New state unemployment claims increased last week for the first time in nearly four months, disturbing evidence that the struggling economy is backsliding at a time when coronavirus cases are on the rise.
After a flood of claims as the pandemic shut businesses early in the spring, weekly unemployment filings fell sharply before flattening in June. But Thursday, the Labor Department reported more than 1.4 million new applications for state benefits last week, up from about 1.3 million in the preceding two weeks.
Another 975,000 jobless workers filed for benefits through an emergency federal program, also an increase. Unlike the figure for state claims, that number is not seasonally adjusted.
Claims are rising just as a $600-a-week federal supplement to jobless benefits is set to expire and Republican infighting has kept the party from putting forward a proposal for further aid, much less negotiating with Democrats on a bill.

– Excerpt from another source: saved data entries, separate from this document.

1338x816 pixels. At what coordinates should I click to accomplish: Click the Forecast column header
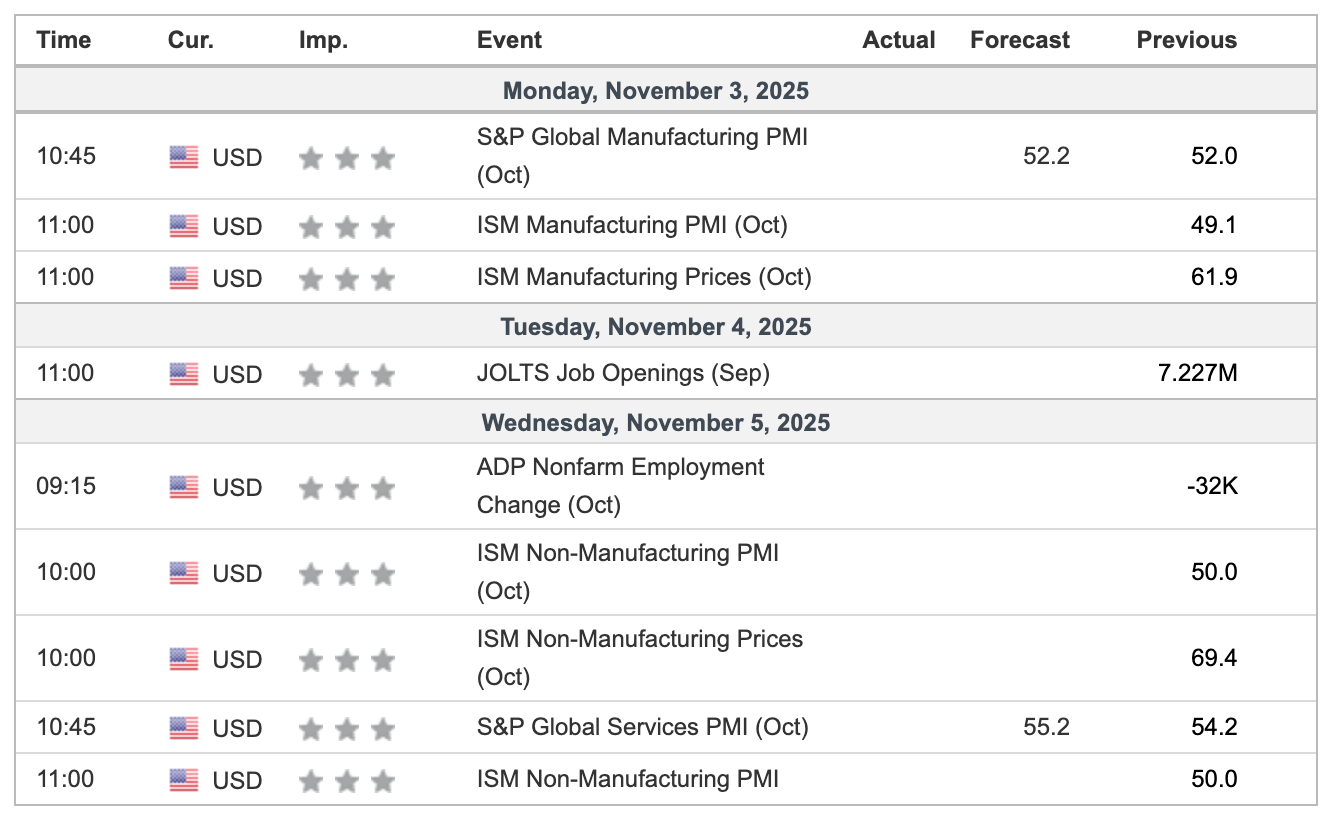(x=1019, y=40)
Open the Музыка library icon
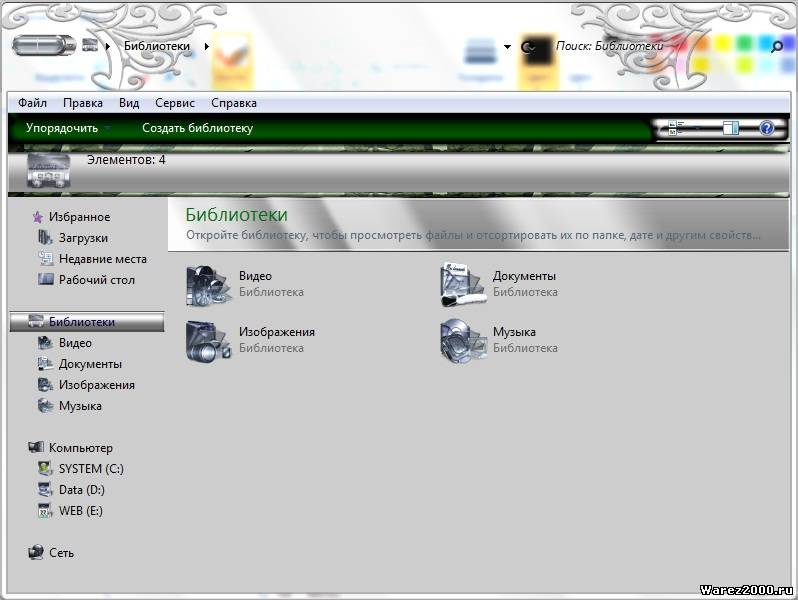This screenshot has height=600, width=798. point(462,341)
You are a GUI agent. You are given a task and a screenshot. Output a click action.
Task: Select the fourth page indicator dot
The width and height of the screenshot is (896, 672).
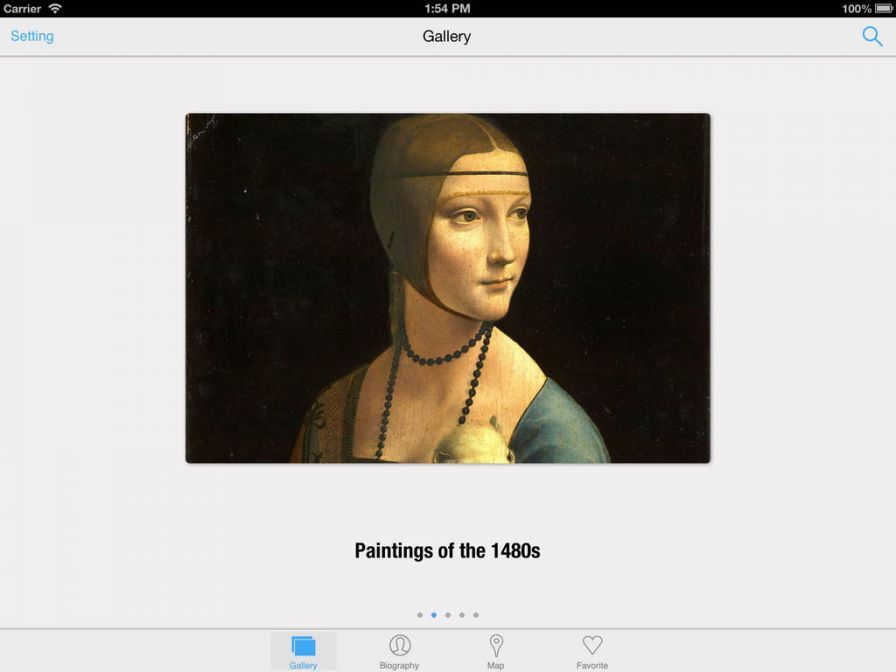pyautogui.click(x=462, y=615)
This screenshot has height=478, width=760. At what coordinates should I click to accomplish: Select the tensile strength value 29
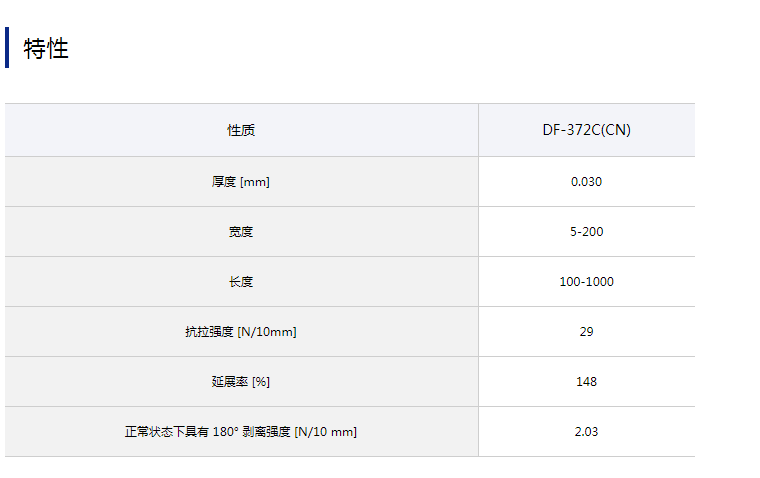(x=586, y=332)
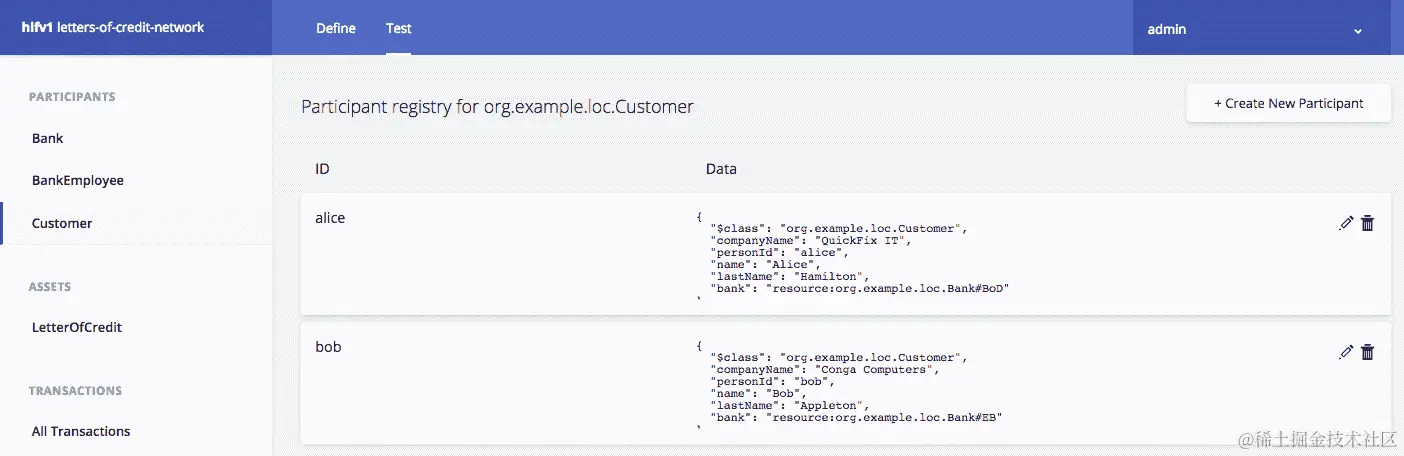Edit the bob participant with pencil icon
This screenshot has width=1404, height=456.
(1346, 352)
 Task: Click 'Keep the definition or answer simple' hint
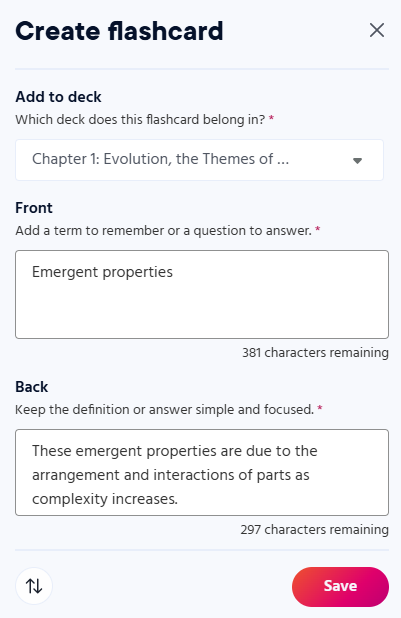(164, 410)
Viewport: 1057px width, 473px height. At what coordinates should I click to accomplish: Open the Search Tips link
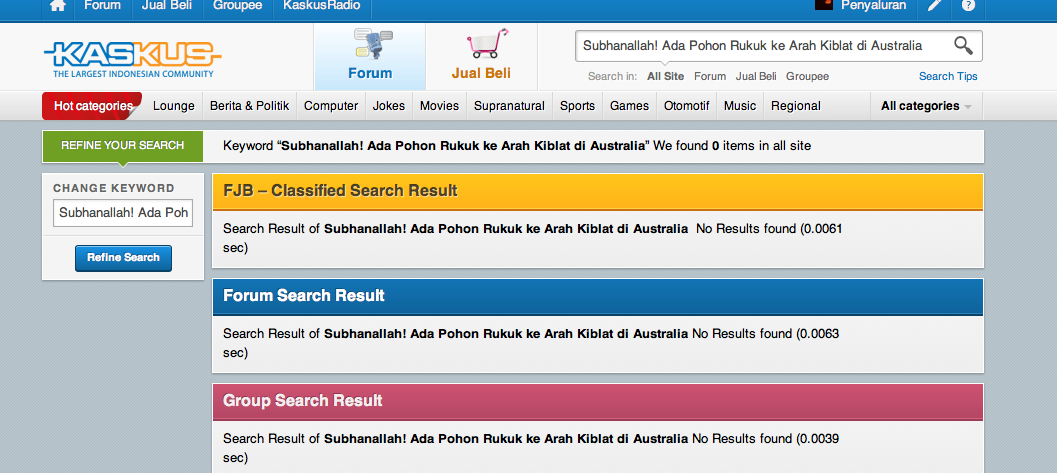coord(948,76)
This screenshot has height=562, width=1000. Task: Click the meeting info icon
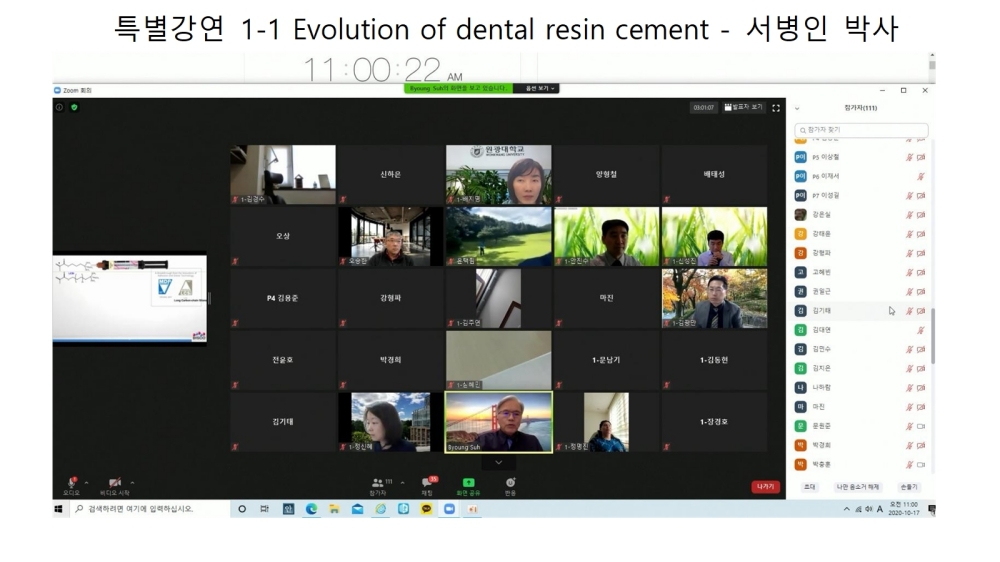tap(60, 107)
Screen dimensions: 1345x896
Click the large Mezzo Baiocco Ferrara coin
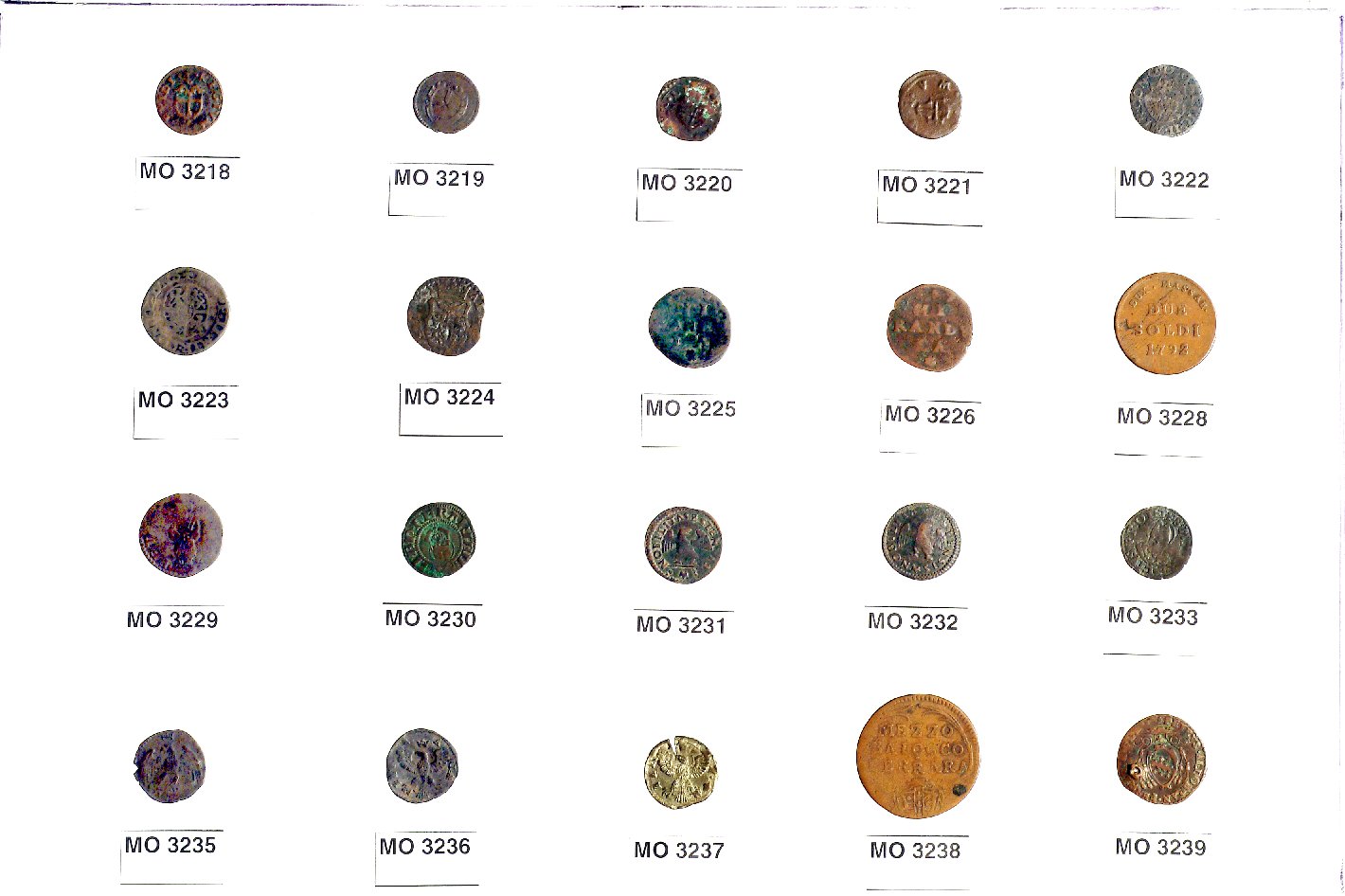click(x=917, y=757)
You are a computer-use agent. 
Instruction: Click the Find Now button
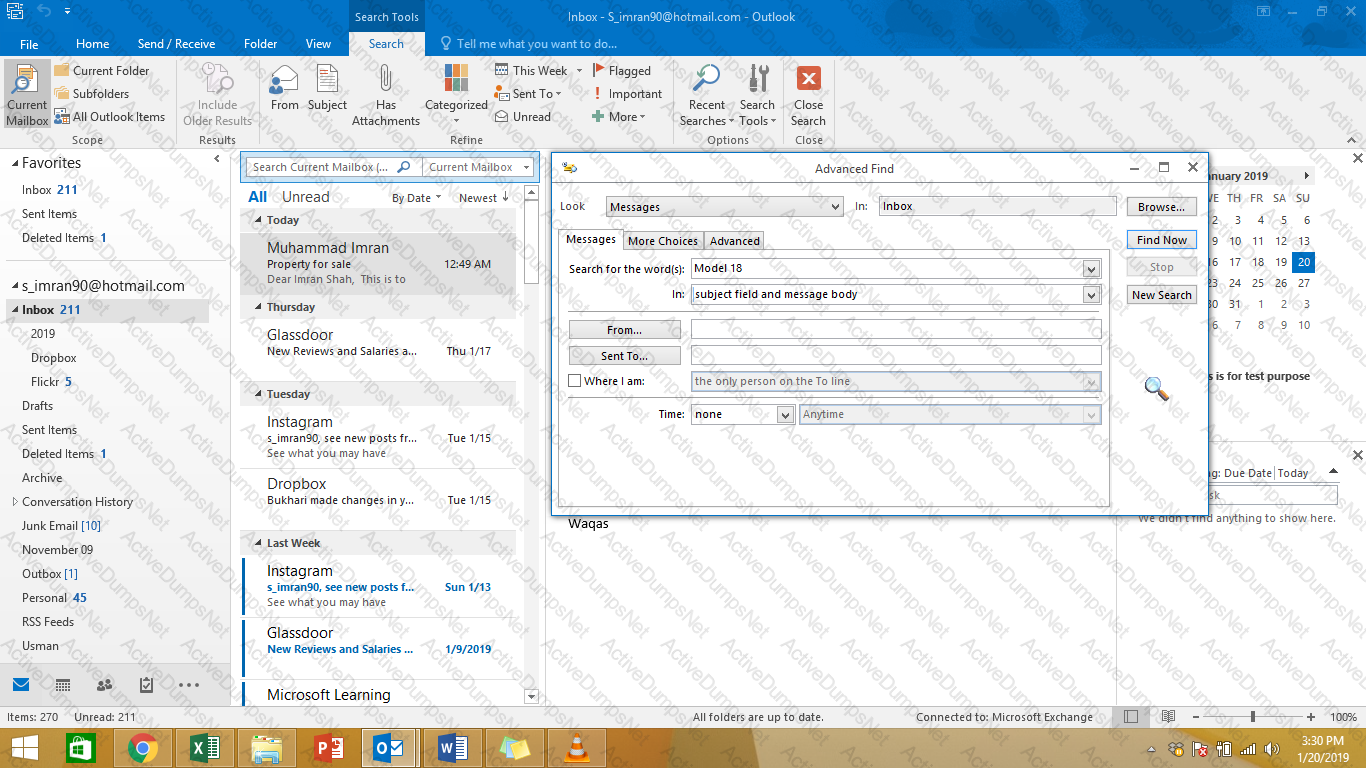coord(1161,240)
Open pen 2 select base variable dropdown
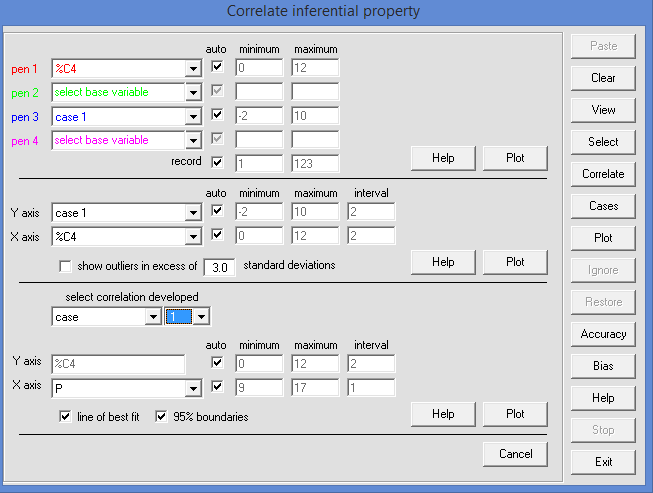The height and width of the screenshot is (493, 653). (x=193, y=92)
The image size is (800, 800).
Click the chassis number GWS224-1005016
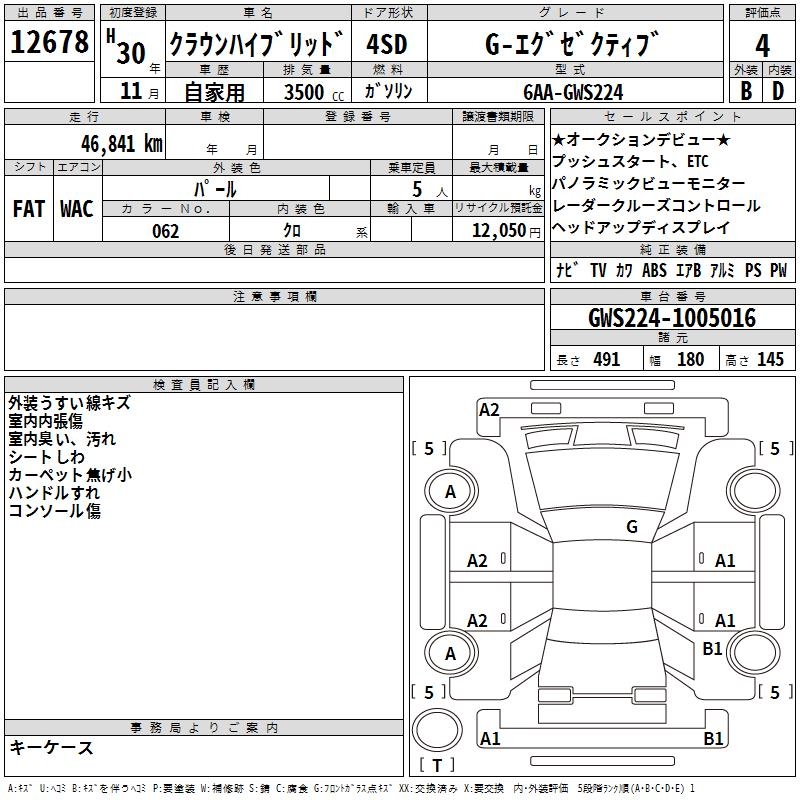tap(671, 318)
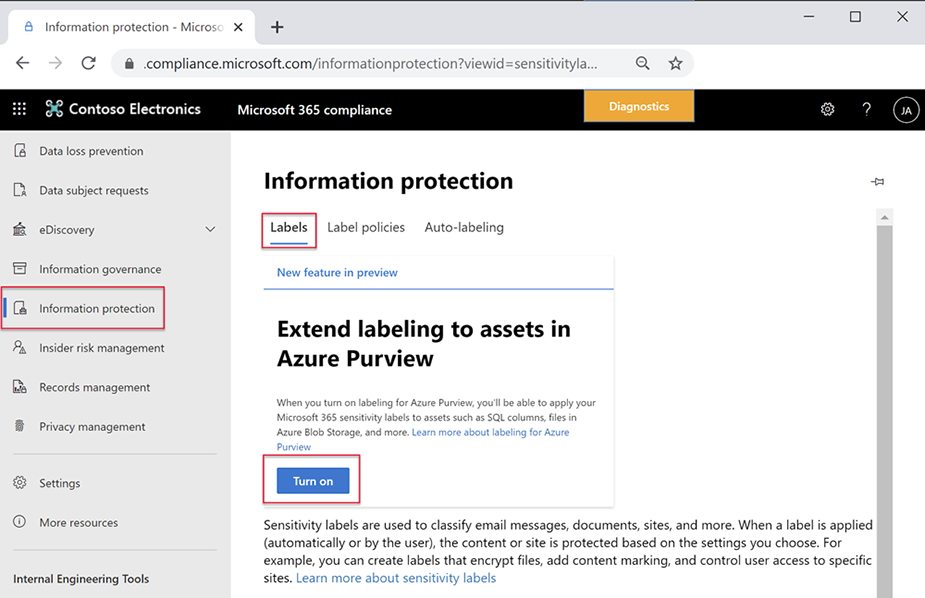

The discouraging news from the Labor Department followed a Census Bureau survey showing that 4 million fewer people were employed last week than the week before. It was the fourth straight decline, suggesting that nearly all the job gains since mid-May had been erased.
“At this stage, you’re seeing all the wrong elements for recovery,” said Gregory Daco, the chief U.S. economist at Oxford Economics. “A deteriorating health situation, a weakening labor market and a softening path for demand.”
Daco said the rush to reopen in many states had been counterproductive, contributing to the increasing virus caseloads, particularly in the South and West, that are compelling businesses to close again.
“Increasingly I fear that we’re going to see net payrolls in July will show an actual decline” when the next monthly jobs report is released, he added.
About 30 million people — roughly 1 in 5 American workers — are drawing jobless benefits. Without congressional action to extend the weekly federal supplement, the unemployed will be left with less money to pay for food, medical care, rent and other bills. Also nearing an end is the federal Paycheck Protection Program, which provided small businesses with emergency loans that spared many workers from layoffs.